Friday, May 4, 2012

Friday Links and Thoughts

Via Noah Smith, solar panels being used for fossil fuel production.  Will this make solar power more or less competitive vis a vis oil?  If it's true that solar panel technology still needs time to mature and that oil technology is already mature, it seems that the positive externalities from investing in solar for oil production may end up making solar more competitive vis a vis oil.

Debt concerns abound.  Ever since the crisis, CDS spreads have been widening among the 50 U.S. states, and the story for European countries?  That should be old news by now.

Via Karl Smith, another spin on the safe assets problem  How do we deepen capital, how do we save money?
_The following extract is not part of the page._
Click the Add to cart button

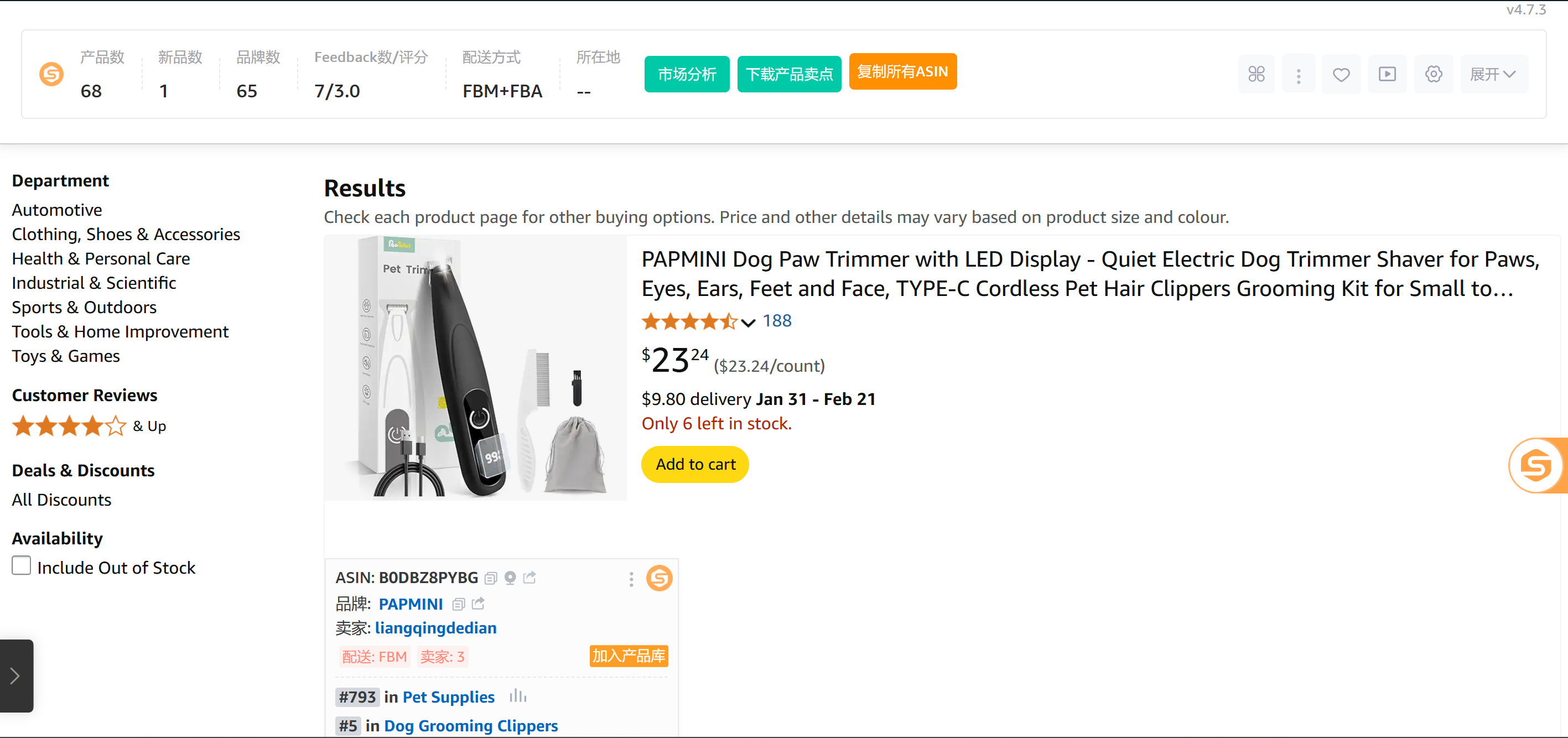coord(695,464)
Without some riskless asset, the result may just be more and more bubbles.

Dutch politics may increasingly turn against the Eurozone.  This stands as a sobering lesson in hasty attempts at economic integration in domains that aren't sustainable.  It would be a shame if the troubles over the Eurozone end up sowing the seeds for the disintegration of other components of the E.U., such as the provisions for migration and agricultural policy.

A response to criticisms of venture capital.  Turns out that venture capital now isn't doing as poorly as the graphs circulated by Noah Smith would suggest.  Rather, performance is pretty close to what it was 3 decades ago.  Yet this still begs the question, are we in a prolonged period of stagnation?  What does it say about venture capital if the returns were not, and are not, that much better than the market.  Perhaps it's just the EMH borne out; we shouldn't expect excess returns anyways.
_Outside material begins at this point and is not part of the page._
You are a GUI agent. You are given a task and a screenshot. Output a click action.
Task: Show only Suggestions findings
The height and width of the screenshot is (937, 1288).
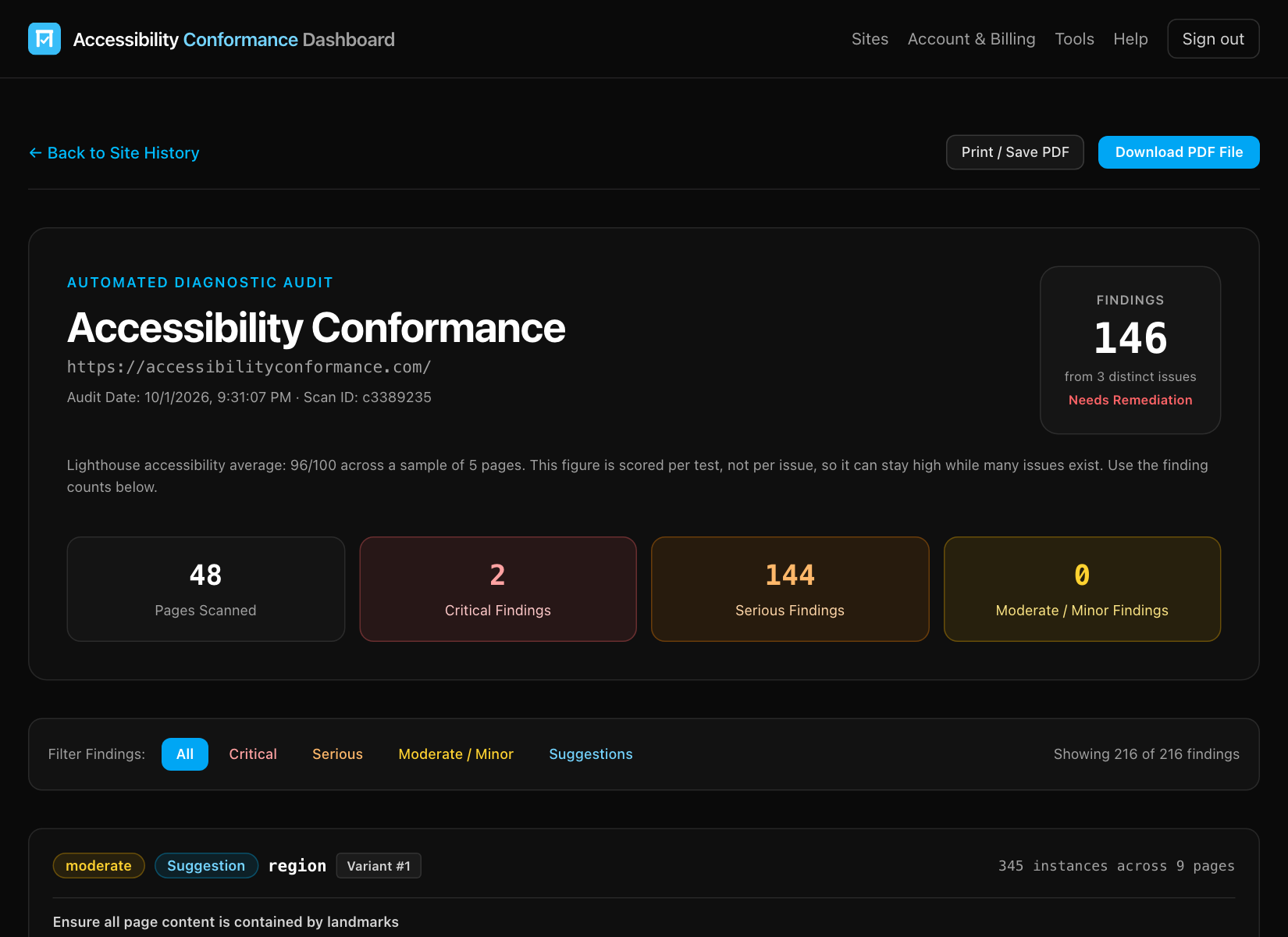(x=591, y=754)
Variance among the Eurozone countries is quite high, even the Latin American countries are doing better.  Although I don't think that would be a reason to justify a currency union in Latin America: the limited standard deviations may be the cause of divergences as the result of a balancing mechanism between the countries.

Australia's credit bubble will be an interesting test of whether NGDP targeting holds.  The argument has always been that superb monetary policy on Australia's part fueled them through the great recession.  In theory, money should supercede the effects of credit, but we shall see.
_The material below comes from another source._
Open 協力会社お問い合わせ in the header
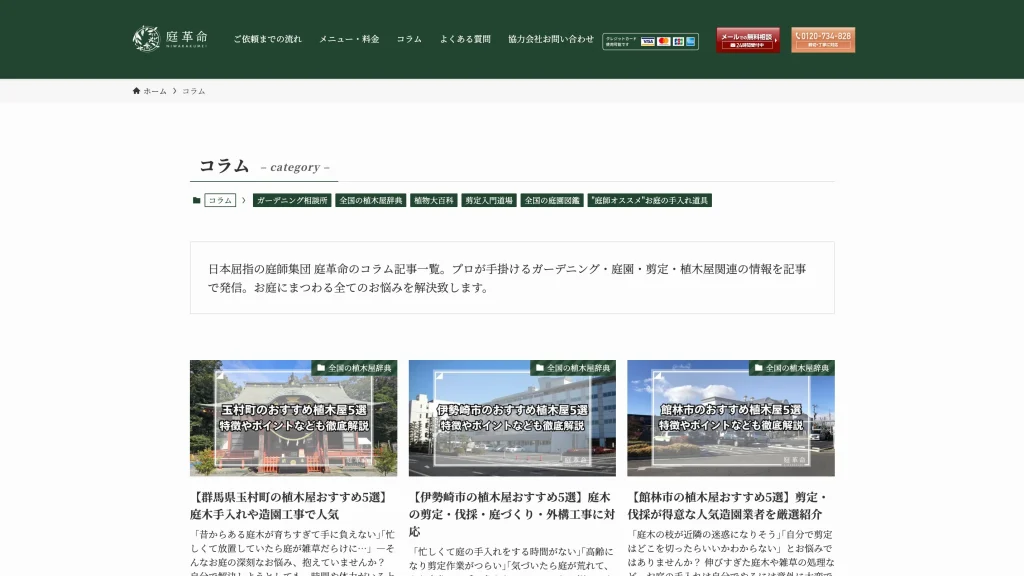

A new form of shadow banking in the form of ETF's doing credit mediation.  How was financial regulation supposed to work again?

More on the Take-the-Best Heuristic model.  It turns out a simple rule is pretty good at predicting elections throughout history, especially when out of sample data is used to calibrate the data.  It's competitive with econometric models, which is quite impressive considering the hegemony of multiple regression.  Why isn't this statistical method used more often?

If LTRO is just a weird form of QE, why is the ECB so committed to using such a suboptimal tool?  Why can't the central bank just commit to a generally more expansionary monetary policy?

Credit is diverging from money in the Eurozone.  This seems to reflect my comment that monetary policy needs to look at more than stocks of M1 or M2 because money is defined on a continuum: it's regime dependent.

Austerity isn't the answer: version over 9000.  Debt consolidation isn't going anywhere; it just doesn't fix the relative price problem between the core and the periphery.

Old post from Brad on fiscal policy.  Good insights throughout.

Why is Japan's currency acting out so weird?  The implicit currency peg seems to be not working.